Work instructions = Write out, exactly as they appear, only the lines running from the line with "240x219 pixels." to the final line of the listing; include both.

The input =
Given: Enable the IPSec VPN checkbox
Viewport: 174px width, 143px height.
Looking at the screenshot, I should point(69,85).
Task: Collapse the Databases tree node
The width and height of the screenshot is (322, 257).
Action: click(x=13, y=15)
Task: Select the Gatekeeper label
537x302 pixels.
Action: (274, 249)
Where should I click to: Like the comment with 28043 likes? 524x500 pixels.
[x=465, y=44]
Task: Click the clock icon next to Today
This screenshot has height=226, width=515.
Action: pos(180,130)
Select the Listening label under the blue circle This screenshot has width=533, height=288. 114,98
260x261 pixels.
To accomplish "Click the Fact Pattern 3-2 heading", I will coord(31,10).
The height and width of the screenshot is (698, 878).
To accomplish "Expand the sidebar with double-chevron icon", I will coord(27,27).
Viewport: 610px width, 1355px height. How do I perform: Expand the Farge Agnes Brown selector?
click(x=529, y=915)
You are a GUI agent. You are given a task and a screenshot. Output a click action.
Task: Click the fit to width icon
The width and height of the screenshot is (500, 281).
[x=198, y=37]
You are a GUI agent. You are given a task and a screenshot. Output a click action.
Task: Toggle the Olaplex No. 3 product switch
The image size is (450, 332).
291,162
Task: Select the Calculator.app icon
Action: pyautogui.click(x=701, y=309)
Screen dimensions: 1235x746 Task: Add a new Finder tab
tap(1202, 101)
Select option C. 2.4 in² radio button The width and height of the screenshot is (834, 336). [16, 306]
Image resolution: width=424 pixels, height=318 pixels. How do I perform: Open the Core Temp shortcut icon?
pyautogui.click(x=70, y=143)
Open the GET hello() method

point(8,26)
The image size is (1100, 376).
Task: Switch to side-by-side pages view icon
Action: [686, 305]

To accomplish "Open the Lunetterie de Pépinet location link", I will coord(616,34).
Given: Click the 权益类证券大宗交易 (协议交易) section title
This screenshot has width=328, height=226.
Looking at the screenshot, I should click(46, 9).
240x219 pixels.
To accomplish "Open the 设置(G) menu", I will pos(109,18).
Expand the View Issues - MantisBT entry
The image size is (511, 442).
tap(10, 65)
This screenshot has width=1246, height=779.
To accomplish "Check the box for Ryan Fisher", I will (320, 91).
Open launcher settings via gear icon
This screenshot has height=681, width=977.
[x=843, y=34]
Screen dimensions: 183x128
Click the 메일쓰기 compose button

Response =
240x219 pixels.
To accomplish "Open the 设置(G) menu", I will pos(109,18).
Expand the View Issues - MantisBT entry
The image size is (511, 442).
tap(10, 65)
This screenshot has width=1246, height=779.
To accomplish "Check the box for Ryan Fisher", I will (320, 91).
Open launcher settings via gear icon
This screenshot has height=681, width=977.
[x=843, y=34]
Screen dimensions: 183x128
Click the 메일쓰기 compose button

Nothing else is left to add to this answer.